Selected passage =>
↓

Examination of Witnesses (Questions 60-79)
17 DECEMBER 2003
LORD HASKINS
AND MARCUS
NISBET
Q60 Diana Organ: Just from the other
side of the argument, are you not a little concerned that, having
recommended the abolition of the Countryside Agency, actually
we are skewing the whole of your new structure in favour of the
environment? We are not really interested in rural proofing and
rural delivery and rural affairs and rural services, it is all
going to be really a glorified
Lord Haskins: No. If you have
read that into my Report then you have misread it. First of all,
remember, the big activity of Defra is still to pay out to farmers
big cheques and subsidies. I did not look at the £2.8 billion
of the existing payments which goes through the Rural Payments
Agency. One would argue that the farmers are being quite well
looked after, as a result of that. My recommendations on social
and economic delivery and getting that into the local authority
network and getting it into the local partnership network, and
the RDAs, are every bit as important as the environment. The problem
is, that the environment stuff is coming to the top of the sections
policy agenda and Defra has got to be ready to deal with running
not one set of CAP policies but two. They are going to have to
run the existing CAP, which is the subsidies system, as well as
the agri-environmental. Pillar 2 schemes, as they come through,
and that is the real challenge. From a delivery point of view,
if I were sitting at the top of this pile, that is what I would
put as my priority.
Q61 Diana Organ: Why were you ambiguous
about the Forestry Commission, why have you decided that they
are not really going to be put into the integrated agency? You
seem to be not sure about what they are really meant to be doing
and where they are?
Lord Haskins: There are two things
about that. First of all, I do suggest that it should go in to
the new agency, but I also recognise that you could leave it out.
I do suggest taking all the policy stuff away from them, by the
way, that goes into Defra itself.
Q62 Diana Organ: You have left them
hanging in limbo, have you not, you have taken in their policy
and then you have got them hanging outside, not clear what they
are?
Lord Haskins: They have the choice.
They can be disbanded and put into the new agency, they can do
that, and, on balance, that was my preferred position. There is
a complication with the Forestry Commission because of devolution.
The Forestry Commission operates in Scotland and Wales, not in
Northern Ireland, and that is an aspect which is not within my
remit.
Q63 Joan Ruddock: I wanted really
to turn now, as it follows very much on what Diana has been asking,
to the primary purpose of the new integrated agency. I wonder
if you could just say briefly what you see as the primary purpose?
Lord Haskins: The environment
agenda is clearly becoming more and more important in the rural
agenda. Everybody recognises that. It has been growing for the
last 20 years and it is going to continue to grow. What I am trying
to develop is two approaches towards the environmental agenda.
On the one hand, the Environment Agency, which primarily is a
regulator, its job is to ensure that directives and laws related
to the environment are implemented properly, although I hope it
does it with some flexibility. The other side is the conservation
of the landscape and the landscape management, which is going
to become very much part of Pillar 2 in the way CAP develops.

↑

Given material =>
↓

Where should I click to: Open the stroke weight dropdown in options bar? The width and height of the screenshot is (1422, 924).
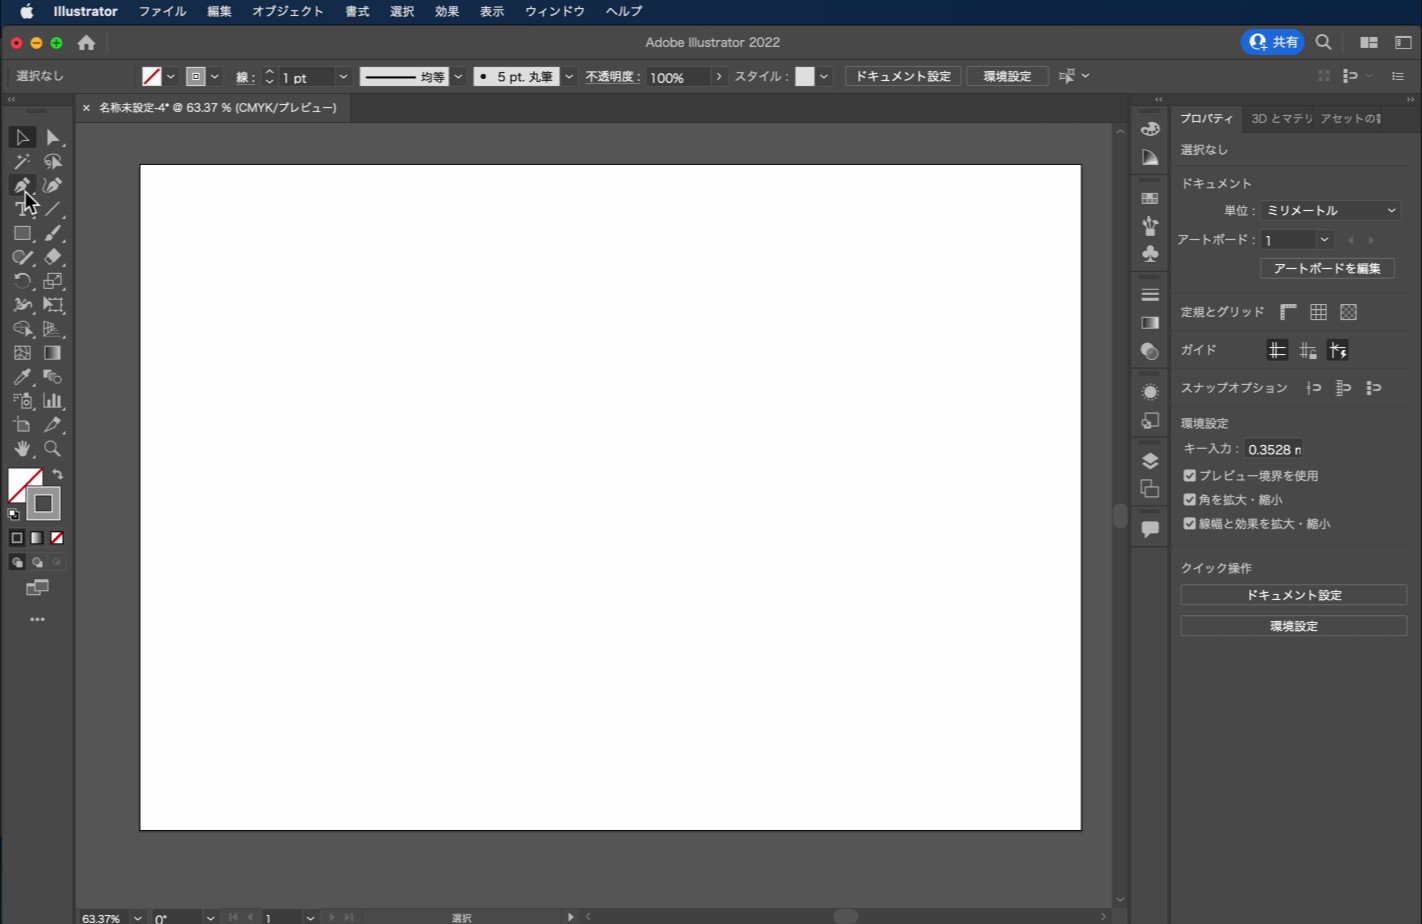tap(343, 76)
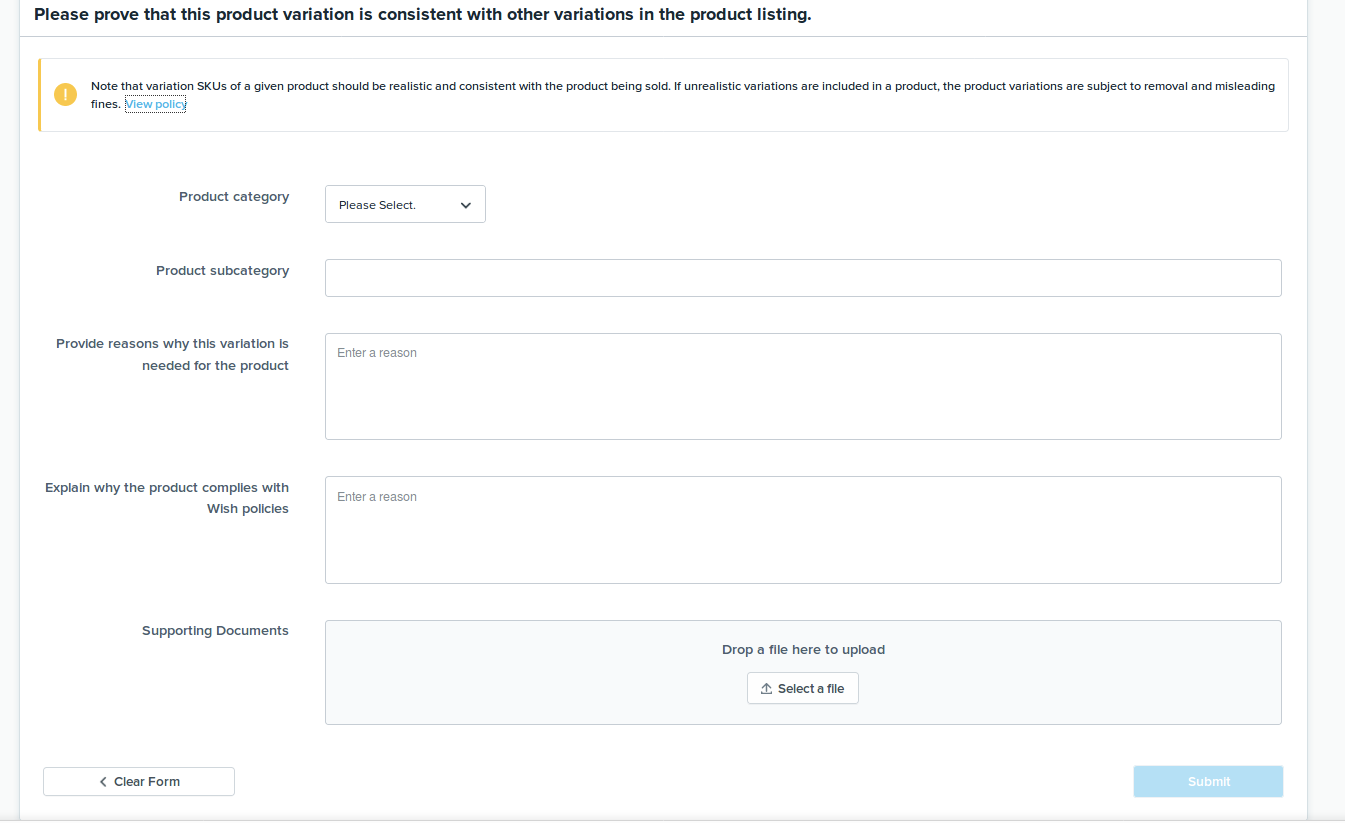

↑

What this exercise asks =>
- A) In the transcript of Lord Haskins's evidence, condense the reply that begins "No. If you have read that into my Report" into a bulleted list that keeps its main facts.
- B) Carry on the transcript of Lord Haskins's evidence from its last sentence.

Answers by task =>
- A)
- Reading the Report as favoring the environment is a misreading.
- Defra's major activity is still paying large cheques and subsidies to farmers.
- The Report did not examine the £2.8 billion in existing payments made through the Rural Payments Agency, and farmers are arguably well looked after as a result of those payments.
- The recommendations on social and economic delivery through the local authority network, local partnerships and the RDAs are as important as the environmental ones.
- Because the environment is rising to the top of the policy agenda, Defra must run two sets of CAP policies: the existing subsidies system and the agri-environmental Pillar 2 schemes.
- Meeting that challenge would be the top delivery priority.

- B)
This is about encouraging people in the countryside to do good
things, rather than regulate them to stop them from doing bad
things. The new agency's job is going to be to do just that. First
of all, to conserve what is already there, but secondly to develop
the programmes, the incentives, which are going to get farmers
particularly, but not just farmers, to perform in a responsible,
environmental way going into the future. The essential element
of that is that those two key agencies complement each other,
so a lot of the things that the new agency can do will help the
Environment Agency in its work, for example, incentives to stop
farmers from doing things which create flood problems at the top
of rivers. The Environment Agency will be closely interested in
what the new agency is doing and vice versa. At the moment, this
is all very much unconnected and unco-ordinated, and I hope this
gives more sense and coherence to it. The other thing about the
environment, is that you cannot do all that at local level, you
have got to do it also at regional level, at national level, at
EU level.
Q64 Joan Ruddock: Within the new
integrated agency itself, how much of a tension is there between
enhancing access to the countryside and protecting the countryside?
Lord Haskins: It is a good question.
To an extent it is a policy issue, because the Government has
put a priority on access, and the tone of previous policies vis-a"-vis
National Parks would be protection rather than access. That tension
is there because the Government has put it there. I think, putting
access into the same agency as conservation is a good thing, because
then you force people to realise that we have got to provide access.
The countryside is full of trade-offs, and the best way to manage
those trade-offs is to have one single body managing them. You
have to make sure that one voice does not prevail over the other,
and it is tricky.
Q65 Joan Ruddock: Why do you think
that so many of the environmentalists were very worried by your
proposals, thinking that English Nature was going to be taken
apart in some way, or subsumed into an agency which would not
have the same kind of independence, the same concern for biodiversity,
in particular?
Lord Haskins: There are two things.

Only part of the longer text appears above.